Okuma Metni:
■ ■ ■ ■ ■

Ergenekon’un pabucu dama mı atıldı?

  • 31.12.2012 00:00

 Demokratikleşme maceramız, derin devlet olgusu etrafında dönen tartışmalarla sürüyor. Derin devleti anlamadan darbeci anlayışı ve vesayetçi anlayışı anlamak mümkün olmadığı gibi, derin devleti etkisizleştirmeden de ileri demokrasiye ulaşmak mümkün değildir. Derin devlet, milleti mümeyyiz görmediği gibi milletin temsilcisi olan siyasetçileri de mümeyyiz görmez.

Siyasi iktidarın iradesine ipotek koymak, siyaseti dizayn etmek, ülkenin mukadderatına hükmetmek derin devletin vazgeçemediği bir durumdur. Devletin imkanlarını kullanarak devletin asli sahibi ve milletin maliki gibi davranmak bu hastalıklı yapının temel özelliğidir.

Anti-demokratik, kayıtdışı ve hukuk dışı uygulamalar, halka dönük olduğunda ulusal menfaatin gereği gibi algılanarak mazur görülmüştür. 90’lı yıllarda siyasi iktidarlar derin devleti kullanmayı yeğlemişlerdir. Derin devlet gücü bazen de siyasi iktidara karşı girişimler şeklinde ortaya çıkmıştır. Yani derin devlet gücünü halka rağmen kullanan iktidarlar vardır, siyasi iktidara karşı kullanılan derin devlet gücü vardır.

90’lı yıllarda terörle mücadelede görülen hukuksuzluklar, faili meçhuller, yargısız infazlar bu gücün kullanılmasının sonucudur. 28 Şubat sürecinde ise derin devlet, post modern darbede kullanılmış, bu kez seçilmiş iktidara yönelmiştir.

Kendisini ülkenin gerçek sahibi zanneden, kayıt ve hukukdışı şekilde devlet gücü kullanan bu yapı, farklı maskeler, ideolojiler, hassasiyetler üzerinden kendisini meşrulaştırmaya çalışmıştır. Darbeler, derin devlet gücünün zirve noktasıdır, ama vesayetçi anlayış ve siyaset mühendisliği çabaları da bu anlayışın tezahürüdür.

■ ■ ■ ■ ■

Verilen Bilgiler:
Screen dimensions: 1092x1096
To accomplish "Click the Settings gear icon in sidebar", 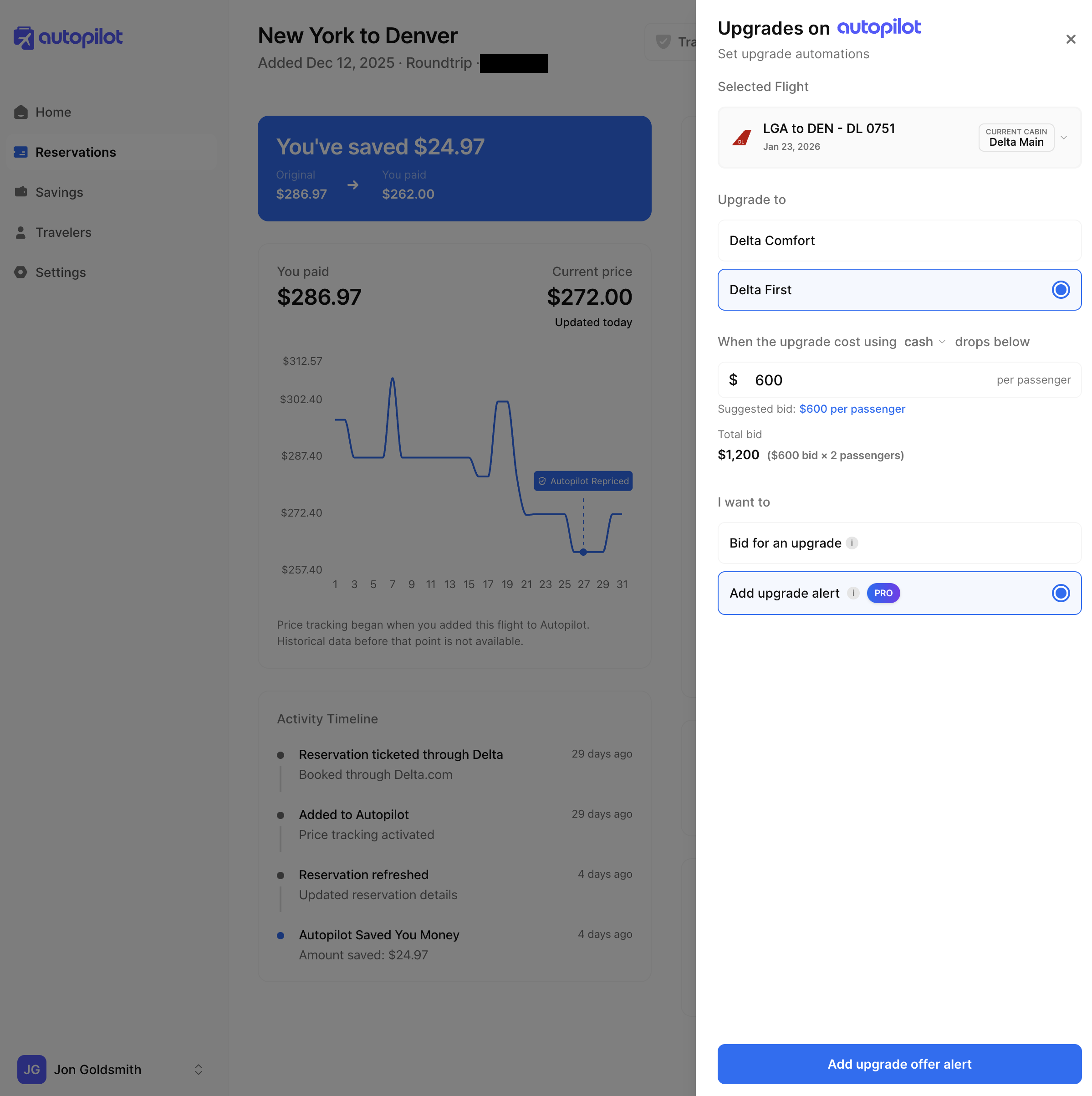I will pos(21,272).
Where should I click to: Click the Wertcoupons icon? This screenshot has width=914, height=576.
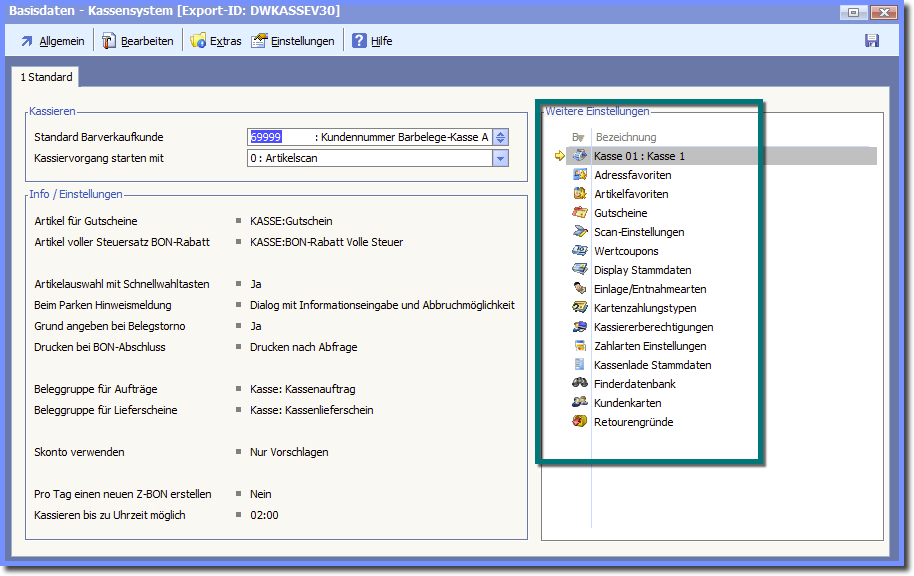tap(579, 251)
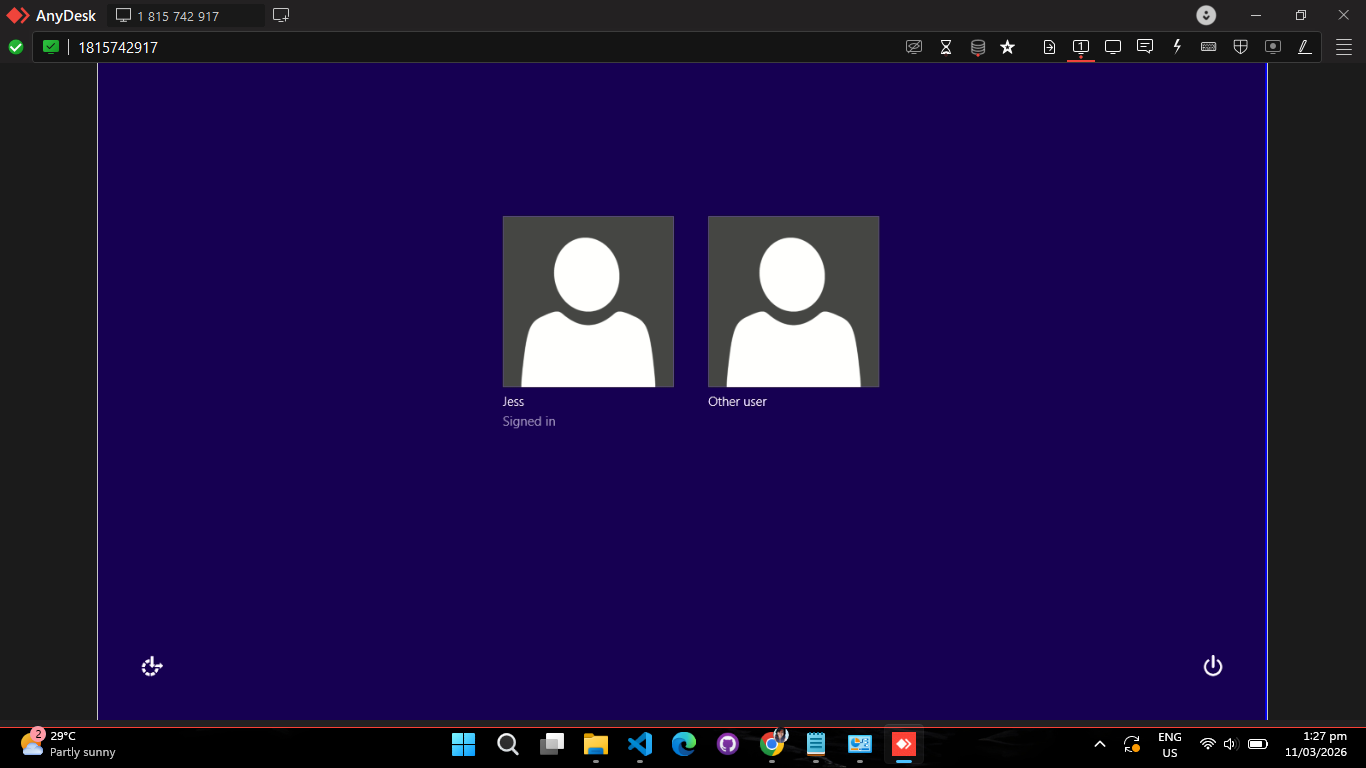The image size is (1366, 768).
Task: Open Ease of Access icon on login screen
Action: [152, 666]
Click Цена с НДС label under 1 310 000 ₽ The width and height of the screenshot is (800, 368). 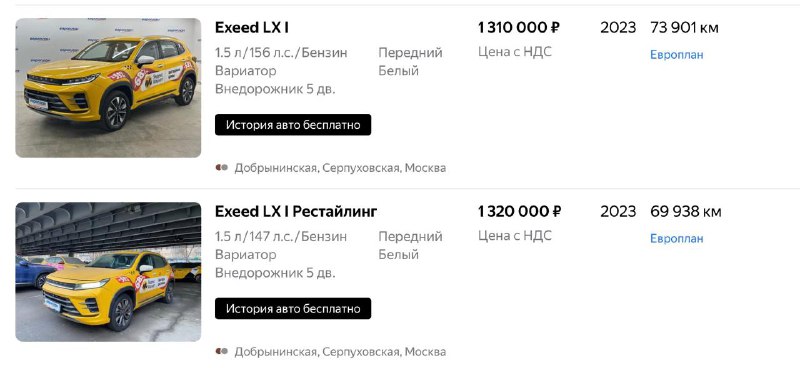(x=515, y=52)
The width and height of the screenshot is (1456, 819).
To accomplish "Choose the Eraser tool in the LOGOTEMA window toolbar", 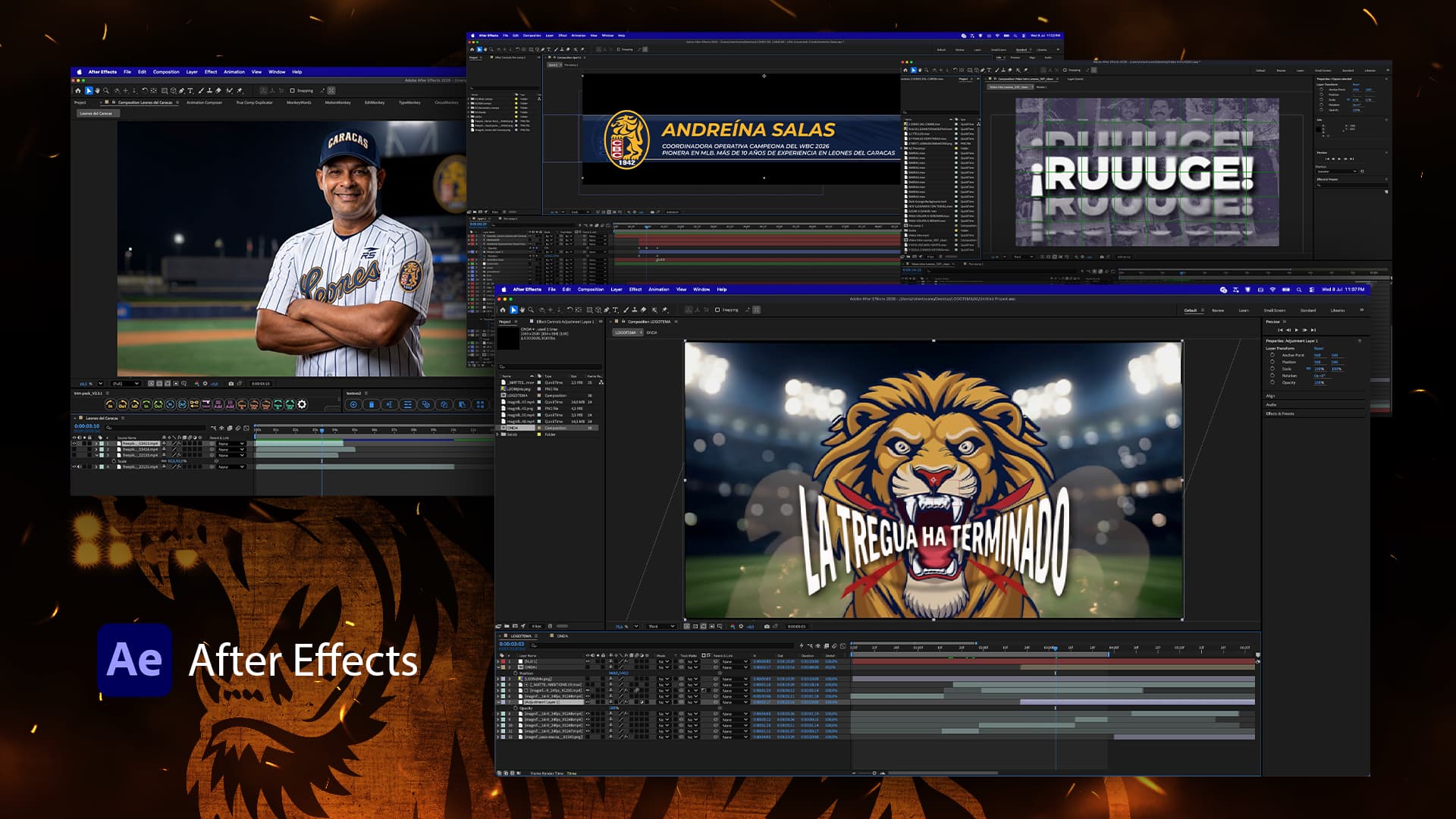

■ ■ ■ ■ ■

Talepler:
1: Derin devlet yazısına göre 28 Şubat sürecinde derin devlet nerede kullanılmıştır?
2: Derin devlet yazısını kaldığı yerden sürdürün.

Yanıtlar:
1: Post modern darbede kullanılmış ve bu kez seçilmiş iktidara yönelmiştir.

2:
***

Radikal gazetesindeki röportajımda derin devletin zombi gibi olduğunu, öldü sanılan zamanlarda başka vücutlar üzerinden hayatiyetini sürdürdüğünü belirtmiştim.

Bazı internet siteleri derin devlet tanımlamalarımız üzerine ‘cemaat’i kastediyor’ şeklinde yorumlar yaptılar, hatta bazıları bunu Soner Yalçın’ın tahliyesi ve Odatv’nin ‘derin devletin yeni vücudu cemaat’ laflarıyla ilişkilendirmeye kalktılar. Zaman zaman Hükümeti Ergenekon’la yakınlaşmakla suçlayanlar da oluyor.

Lafı evirip çevirmeden söyleyeyim: Şahsen ben, Ergenekoncular’ın topunu herhangi bir İslami cemaatin tırnağına değişmem. Hükümet de celladına aşık olmak gibi alçak bir karaktere sahip değildir.

Ben, bahsedilen röportajda Gülen Hareketi’ne yönelik samimi kanaatimi ve muhabbetimi dile getirdim, bu tür konularla ilişkilendirilemeyeceğini vurguladım. Söylediğim gibi, derin devlet sisteme dışarıdan adam sokmuyor, tasfiye edilenlere veya cezaevine girenlere karşı başka uzuvlar üzerinden hayatiyetini devam ettirmeye, yeni vücutlarda yeniden dirilmeye çalışıyor. Bu tanımlama yeni aktörleri ama eski anlayışı ifade ediyor. AK Parti, karanlık odakların her türlü saldırısına maruz kalmış, vesayetçi anlayışın her türlü engellemelerine uğramış, derin devlet anlayışının zorlamaları sonucu üretilen delillerle kapatma davalarına muhatap olmuştur. Bu mücadelenin tarafları çok açık bellidir.

Gelinen noktada ne taraflar yer değiştirmiştir, ne de tarafların vasıfları değişmiştir.

Derin devlet olgusu, silah, istihbarat, medya, yargı ve sermaye gücünü kullanarak iş tutuyor. Bunları kendine devşiren ve yönlendirebilen odaklar derin devlet olarak görülüyor.

Aslında derin devlet bizatihi bir aktör olmaktan ziyade bir araçtır. Bu aracı kullananlar var, bu aracın kullandıkları var. Bu yüzden hükümetler, cemaatler veya başka bir aktör derin devlet olarak adlandırılamaz. Bu aracın kullandıkları ve kendini kullandırdıklarından söz edilebilir. AK Parti ve Gülen Hareketi, bu aracı kullanan değil, bu aracı kullananların hedefi olmuştur.

Türkiye’nin yakın dönem demokratikleşme tarihi aynı zamanda bu gücün etkisizleşmesi ve devredışı bırakılması tarihidir. AK Parti iktidarı farklı toplum kesimlerinin de desteğiyle bu yolda önemli başarılar elde etmiştir. Gülen Hareketi, özellikle son anayasa referandumuna verdiği toplumsal destekle sürece önemli katkılar yapmıştır. Bugün bazılarınca yeni derin güç olarak yaftalanmaya çalışılan polis de karanlık odakların tasfiyesinde takdir edilecek roller oynamıştır.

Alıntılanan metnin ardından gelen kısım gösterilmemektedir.